■ Your task
Your answer must consist solely of the line containing "Where should I click to: Expand" and all subsequent lines through the end of the entries, reproduced exactly.

■ Pixel coordinate grounding data
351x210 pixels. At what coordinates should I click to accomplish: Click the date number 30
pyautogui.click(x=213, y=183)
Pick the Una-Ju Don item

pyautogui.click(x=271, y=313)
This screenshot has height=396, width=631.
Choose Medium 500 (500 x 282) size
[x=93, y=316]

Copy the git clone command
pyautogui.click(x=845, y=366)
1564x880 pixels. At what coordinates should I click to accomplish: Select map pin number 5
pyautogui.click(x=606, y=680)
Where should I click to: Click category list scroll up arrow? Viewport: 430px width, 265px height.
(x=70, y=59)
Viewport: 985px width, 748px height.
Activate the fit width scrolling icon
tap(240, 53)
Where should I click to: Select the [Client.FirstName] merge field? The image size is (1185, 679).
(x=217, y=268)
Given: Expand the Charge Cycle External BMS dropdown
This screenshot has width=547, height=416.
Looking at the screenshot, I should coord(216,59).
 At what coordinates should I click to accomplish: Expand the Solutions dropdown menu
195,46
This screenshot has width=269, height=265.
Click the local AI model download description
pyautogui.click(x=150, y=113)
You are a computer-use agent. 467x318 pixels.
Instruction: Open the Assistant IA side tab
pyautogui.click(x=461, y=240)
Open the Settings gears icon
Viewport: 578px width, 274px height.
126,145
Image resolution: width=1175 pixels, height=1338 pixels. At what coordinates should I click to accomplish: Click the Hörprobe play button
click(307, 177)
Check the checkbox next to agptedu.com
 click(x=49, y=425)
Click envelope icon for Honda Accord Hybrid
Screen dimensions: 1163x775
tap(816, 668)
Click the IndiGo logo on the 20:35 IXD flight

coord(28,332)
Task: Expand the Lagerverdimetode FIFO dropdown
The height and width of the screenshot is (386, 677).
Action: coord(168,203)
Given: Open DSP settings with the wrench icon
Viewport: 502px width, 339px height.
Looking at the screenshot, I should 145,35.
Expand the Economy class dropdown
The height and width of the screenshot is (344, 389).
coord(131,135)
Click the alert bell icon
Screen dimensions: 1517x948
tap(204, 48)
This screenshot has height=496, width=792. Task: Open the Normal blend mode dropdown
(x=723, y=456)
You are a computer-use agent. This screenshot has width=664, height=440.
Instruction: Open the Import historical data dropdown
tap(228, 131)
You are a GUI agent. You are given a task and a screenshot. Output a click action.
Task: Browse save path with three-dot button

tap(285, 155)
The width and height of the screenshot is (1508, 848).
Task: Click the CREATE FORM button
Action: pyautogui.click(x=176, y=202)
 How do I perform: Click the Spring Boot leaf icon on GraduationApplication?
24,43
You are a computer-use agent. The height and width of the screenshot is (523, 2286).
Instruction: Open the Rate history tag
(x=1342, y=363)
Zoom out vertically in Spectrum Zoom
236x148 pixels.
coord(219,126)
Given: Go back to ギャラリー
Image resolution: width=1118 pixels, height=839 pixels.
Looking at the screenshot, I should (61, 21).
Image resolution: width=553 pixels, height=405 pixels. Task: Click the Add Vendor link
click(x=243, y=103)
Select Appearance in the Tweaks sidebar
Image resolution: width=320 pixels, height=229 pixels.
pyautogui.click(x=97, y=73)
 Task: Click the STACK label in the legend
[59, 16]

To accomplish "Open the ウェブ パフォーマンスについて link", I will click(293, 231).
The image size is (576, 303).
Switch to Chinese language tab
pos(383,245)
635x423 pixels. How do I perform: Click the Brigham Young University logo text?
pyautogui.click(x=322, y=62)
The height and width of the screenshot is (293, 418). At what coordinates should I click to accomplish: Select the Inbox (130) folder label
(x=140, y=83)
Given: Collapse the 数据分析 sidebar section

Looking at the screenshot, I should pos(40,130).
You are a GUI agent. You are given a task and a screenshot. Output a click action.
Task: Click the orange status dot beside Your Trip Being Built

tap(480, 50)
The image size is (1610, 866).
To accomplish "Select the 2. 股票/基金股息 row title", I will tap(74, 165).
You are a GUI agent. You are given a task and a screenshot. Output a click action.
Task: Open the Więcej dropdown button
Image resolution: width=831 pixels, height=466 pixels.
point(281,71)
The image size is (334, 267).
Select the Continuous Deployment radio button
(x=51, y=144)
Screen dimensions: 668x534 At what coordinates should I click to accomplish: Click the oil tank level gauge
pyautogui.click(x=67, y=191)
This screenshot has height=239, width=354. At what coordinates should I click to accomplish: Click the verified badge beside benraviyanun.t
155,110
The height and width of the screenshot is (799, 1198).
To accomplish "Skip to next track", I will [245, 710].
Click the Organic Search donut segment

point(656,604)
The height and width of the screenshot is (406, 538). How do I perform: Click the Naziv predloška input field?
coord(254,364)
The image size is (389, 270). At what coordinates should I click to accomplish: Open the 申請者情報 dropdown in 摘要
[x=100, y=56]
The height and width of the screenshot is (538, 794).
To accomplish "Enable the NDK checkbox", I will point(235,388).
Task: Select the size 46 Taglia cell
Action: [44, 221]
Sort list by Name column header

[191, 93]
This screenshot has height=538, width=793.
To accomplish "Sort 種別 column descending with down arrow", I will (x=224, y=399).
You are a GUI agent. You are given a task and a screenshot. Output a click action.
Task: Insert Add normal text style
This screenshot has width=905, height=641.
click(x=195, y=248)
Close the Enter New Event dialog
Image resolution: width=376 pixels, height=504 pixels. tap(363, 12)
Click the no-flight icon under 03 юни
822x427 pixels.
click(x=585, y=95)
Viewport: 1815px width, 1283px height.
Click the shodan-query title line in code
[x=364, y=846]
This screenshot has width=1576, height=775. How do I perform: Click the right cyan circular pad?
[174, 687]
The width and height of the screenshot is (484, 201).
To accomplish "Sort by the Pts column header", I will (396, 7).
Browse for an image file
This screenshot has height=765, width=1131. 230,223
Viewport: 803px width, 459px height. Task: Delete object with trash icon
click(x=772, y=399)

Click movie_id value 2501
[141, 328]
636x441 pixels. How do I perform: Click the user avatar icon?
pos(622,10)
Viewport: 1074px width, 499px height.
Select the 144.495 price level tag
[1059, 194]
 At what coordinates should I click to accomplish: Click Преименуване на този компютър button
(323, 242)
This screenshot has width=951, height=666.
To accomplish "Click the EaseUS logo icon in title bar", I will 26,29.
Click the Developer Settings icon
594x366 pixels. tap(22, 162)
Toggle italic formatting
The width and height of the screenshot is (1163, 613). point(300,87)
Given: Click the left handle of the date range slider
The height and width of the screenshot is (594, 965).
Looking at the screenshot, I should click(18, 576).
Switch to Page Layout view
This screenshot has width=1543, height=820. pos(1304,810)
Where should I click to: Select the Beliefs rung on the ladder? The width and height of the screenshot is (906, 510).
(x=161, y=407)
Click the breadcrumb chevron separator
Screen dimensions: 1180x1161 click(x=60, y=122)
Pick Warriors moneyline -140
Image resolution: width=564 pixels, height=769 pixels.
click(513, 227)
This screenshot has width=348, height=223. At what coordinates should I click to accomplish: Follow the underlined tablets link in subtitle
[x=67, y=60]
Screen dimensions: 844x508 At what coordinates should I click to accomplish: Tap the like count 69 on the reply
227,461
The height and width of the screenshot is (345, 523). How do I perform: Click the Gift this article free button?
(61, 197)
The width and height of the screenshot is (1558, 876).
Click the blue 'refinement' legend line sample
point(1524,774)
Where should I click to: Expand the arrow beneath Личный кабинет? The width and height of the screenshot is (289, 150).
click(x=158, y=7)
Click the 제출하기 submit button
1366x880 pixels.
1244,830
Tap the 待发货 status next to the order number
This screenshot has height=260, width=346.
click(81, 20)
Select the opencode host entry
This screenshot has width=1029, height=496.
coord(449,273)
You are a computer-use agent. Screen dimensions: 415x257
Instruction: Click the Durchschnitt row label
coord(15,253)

■ Response box
Where should I click to: Expand the arrow beneath Личный кабинет? The width and height of the screenshot is (289, 150).
click(x=158, y=7)
Click the 제출하기 submit button
1366x880 pixels.
1244,830
Tap the 待发货 status next to the order number
This screenshot has height=260, width=346.
click(81, 20)
Select the opencode host entry
This screenshot has width=1029, height=496.
coord(449,273)
You are a computer-use agent. Screen dimensions: 415x257
Instruction: Click the Durchschnitt row label
coord(15,253)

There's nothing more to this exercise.